» **Texto dado**

Madrid, España.- Es 1805, Napoleón es el amo de Europa. La revolución (al estilo Bonaparte: del yugo de Luis XVI al yugo de la liberté-egalité-fraternité) prosigue su curso imparable a la espera de una invasión de las islas Británicas, donde Jorge II pone sus bigotes en remojo. No crece la hierba al paso de las tropas de infantería imperial, no hay fortaleza que resista los disparos de la artillería gala, ningún frente aguanta los asaltos de la caballería napoleónica. Y, sin embargo, los ingleses, cual aldea de Astérix y Obélix, mantienen su territorio libre de tropas francesas. Gracias al mar.

Sólo frente a la pericia de los marinos de la Pérfida Albión sucumben los ejércitos del emperador de Francia, como ya comprobaron los monarcas españoles siglos antes, cuando el sol no se ponía en su territorio y el pirata sir Francis Drake le llevaba el oro a la reina de Inglaterra. Los océanos tienen la culpa de las hemorroides imperiales. Los océanos, y Jack Aubrey, capitán de la Armada británica, héroe de las espléndidas novelas marinas de Patrick O?Brian, y excusa de Peter Weir, el cineasta australiano, para volver a ponerse detrás de la cámara cinco años después de El Show de Truman.

Un nuevo azote del imperio

A principios de aquel mismo año, en Trafalgar (costas de Cádiz), la gran derrota de la Armada de Napoleón (y sus aliados comparsa españoles) a manos británicas había dejado, sin embargo, un resquicio de esperanza al emperador: el almirante Nelson, el mejor marino inglés, murió tras la batalla. Nadie podría recoger su testigo y Francia podría volver a intentar la conquista de Gran Bretaña.

Napoleón se las prometía muy felices. Pero no contaba con Jack Aubrey ni aún menos con Russell Crowe, australiano como Weir, el actor que mejor podía ofrecer la fuerza, el vigor, la destreza y el ardor guerrero del héroe de los best sellers de O?Brien a bordo del HMS (Her Majesty Ship: Barco de Su Majestad) Surprise, el buque que le acaban de asignar en Portsmouth, base de la Armada británica, con una misión secreta que Master and Commander.

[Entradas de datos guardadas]
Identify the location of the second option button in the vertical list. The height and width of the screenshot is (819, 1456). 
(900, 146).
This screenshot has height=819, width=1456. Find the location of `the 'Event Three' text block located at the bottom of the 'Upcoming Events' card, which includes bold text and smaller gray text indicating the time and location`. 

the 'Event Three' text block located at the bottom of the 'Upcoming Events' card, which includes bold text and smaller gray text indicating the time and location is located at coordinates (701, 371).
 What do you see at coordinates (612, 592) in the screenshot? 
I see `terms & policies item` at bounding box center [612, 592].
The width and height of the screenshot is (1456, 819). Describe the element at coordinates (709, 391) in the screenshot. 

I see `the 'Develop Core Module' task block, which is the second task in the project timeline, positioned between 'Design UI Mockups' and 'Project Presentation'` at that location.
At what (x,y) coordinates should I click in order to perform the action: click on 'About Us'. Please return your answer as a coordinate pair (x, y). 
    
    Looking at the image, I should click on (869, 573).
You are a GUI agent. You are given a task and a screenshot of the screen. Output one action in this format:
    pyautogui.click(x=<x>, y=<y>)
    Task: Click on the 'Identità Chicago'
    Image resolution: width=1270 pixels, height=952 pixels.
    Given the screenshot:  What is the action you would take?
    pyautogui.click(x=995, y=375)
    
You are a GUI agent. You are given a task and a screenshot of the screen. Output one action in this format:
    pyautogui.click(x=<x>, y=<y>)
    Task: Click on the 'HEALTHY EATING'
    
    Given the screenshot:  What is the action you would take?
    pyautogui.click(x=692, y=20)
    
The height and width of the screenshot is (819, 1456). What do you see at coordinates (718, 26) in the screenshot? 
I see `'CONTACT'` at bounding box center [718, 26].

» **Problemas por resolver**
[1] Responde estas preguntas sobre el texto de Jack Aubrey:
(a) ¿En qué año transcurre la acción?
(b) ¿En qué costas se sitúa Trafalgar?
(c) ¿En qué base de la Armada británica le asignan el Surprise al héroe?
[2] Imprime el fragmento del texto de Jack Aubrey que va desde "Un nuevo azote" hasta "de Gran Bretaña.".
[3] Indica si cada afirmación concuerda con el texto de Jack Aubrey y cita las palabras que lo deciden:
(a) El almirante Nelson sobrevivió a la batalla de Trafalgar.
(b) Peter Weir es un cineasta australiano.
(c) Russell Crowe es británico.
No es necesario consultar los registros.

» **Soluciones**
[1]
(a) En 1805.
(b) En las costas de Cádiz.
(c) En Portsmouth.

[2]
Un nuevo azote del imperio

A principios de aquel mismo año, en Trafalgar (costas de Cádiz), la gran derrota de la Armada de Napoleón (y sus aliados comparsa españoles) a manos británicas había dejado, sin embargo, un resquicio de esperanza al emperador: el almirante Nelson, el mejor marino inglés, murió tras la batalla. Nadie podría recoger su testigo y Francia podría volver a intentar la conquista de Gran Bretaña.

[3]
(a) No: "el almirante Nelson, el mejor marino inglés, murió tras la batalla".
(b) Sí: "Peter Weir, el cineasta australiano".
(c) No: "Russell Crowe, australiano como Weir".